San Diego County’s Health and Human Services Agency / Photo by Adriana Heldiz

Various San Diego media outlets have been reporting data on the COVID-19 health disaster based on information provided by the county of San Diego. While the data appears to be accurate, the manner in which it is reported, both by the county and the media, often fails to provide a meaningful barometer of daily outcomes.

One key data point that is commonly used is positive tests, which are typically reported as a cumulative number (since Feb. 14, 2020). The tests, however, have been limited in number and are not administered randomly to the general population. As tests become more widely available, the number of positive tests would be expected to grow, even if the number or percent of infected people were to stay the same. So reporting cumulative positive tests offers little insight into the course of the virus.

Another option might be to report on the percent of tests that are positive. This, though, would not factor in the variable that tests are hopefully prioritized for those who believe, or whose doctors believe, they may be infected. Thus, unlike a random sampling of the population, the percent of positives is almost certainly artificially high relative to the infection rate of the general population.

There are three data points that would seem to be objective and useful: hospitalizations, intensive care admissions and deaths. The county reports on these, but their reporting seems to be primarily focused on the day-to-day change and cumulative numbers, just as is the case for reports of positive testing.

What would be more instructive, on the part of both the county and the media, would be to extract this same data and to provide a graphical representation of the long-term variations on a day-to-day basis.

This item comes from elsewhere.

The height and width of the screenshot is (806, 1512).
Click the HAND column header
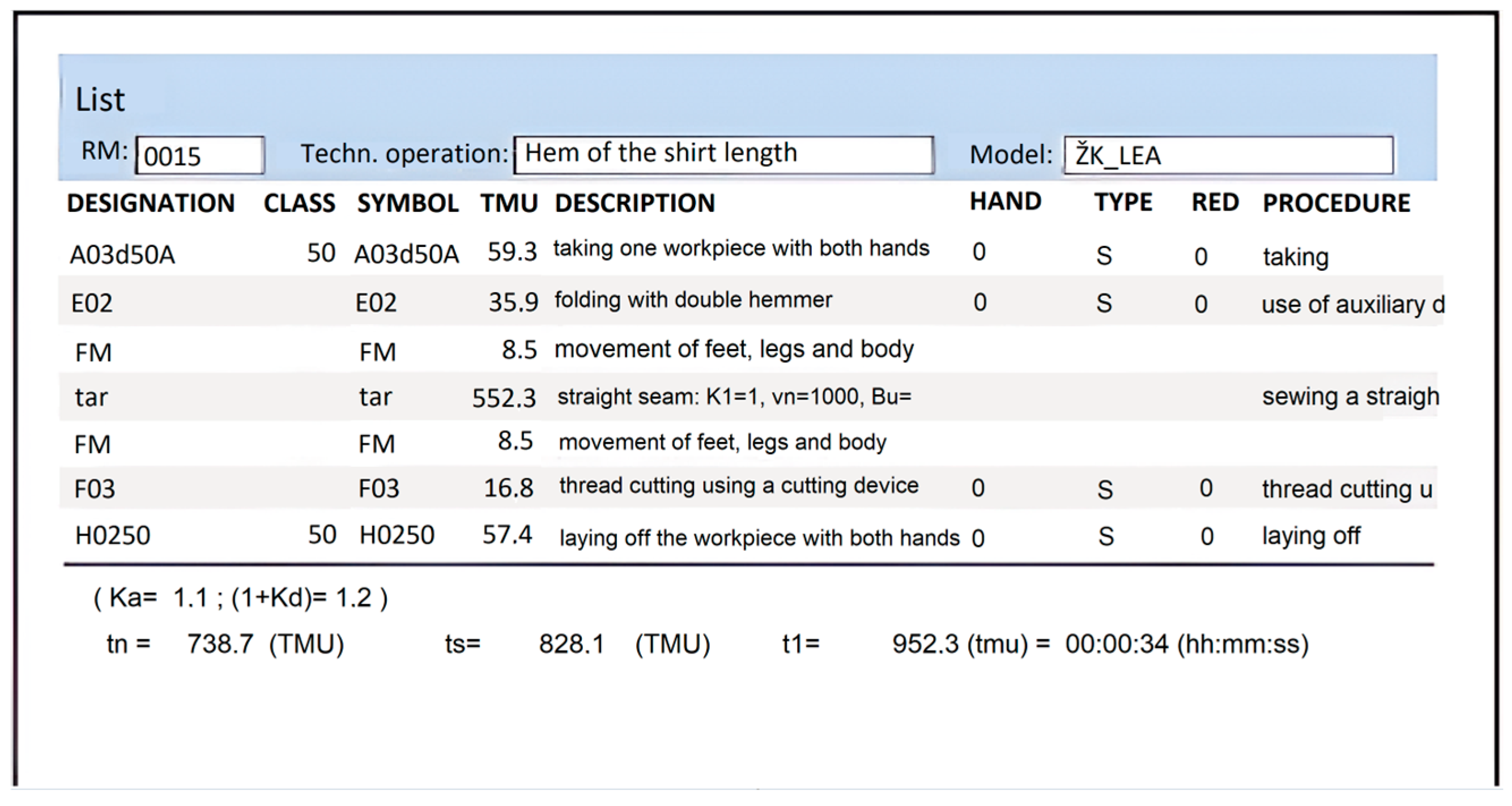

For example, over time are the number of hospital admissions rising or falling from day to day? At what rate? A graph like the one below, if published by the county and the media and updated daily, will better inform the public than the focus on yesterday’s numbers and the cumulative totals.

There is a second set of data points the media should be asking the county to divulge, which it is not presently doing: the number people currently hospitalized and in intensive care. Presumably, some hospitalizations and intensive care cases are resulting in recovery and discharge from the hospital, but the county is only reporting the total numbers that have been hospitalized since the start of the emergency, as if none are ever resolved. Since a major concern is that hospitals could be overwhelmed, the county should report each day on the current hospitalized patient loads and how these are varying over time. This could help encourage the public to maintain social distancing, for example.

In the absence of widespread, random testing and follow-up, we will perhaps never know what percent of the population contracted the virus and survived, versus those who died. What can be reliably reported, in the here and now, is the fluctuations in hospitalization admissions, intensive care admissions and deaths, to give us some sense whether these are rising or falling. This will give us a meaningful sense of the course of the pandemic locally and how our efforts to stem the tide are working.

B. Chris Brewster, a San Diego resident, is president of the Americas region of the International Life Saving Federation and editor of American Lifeguard Magazine.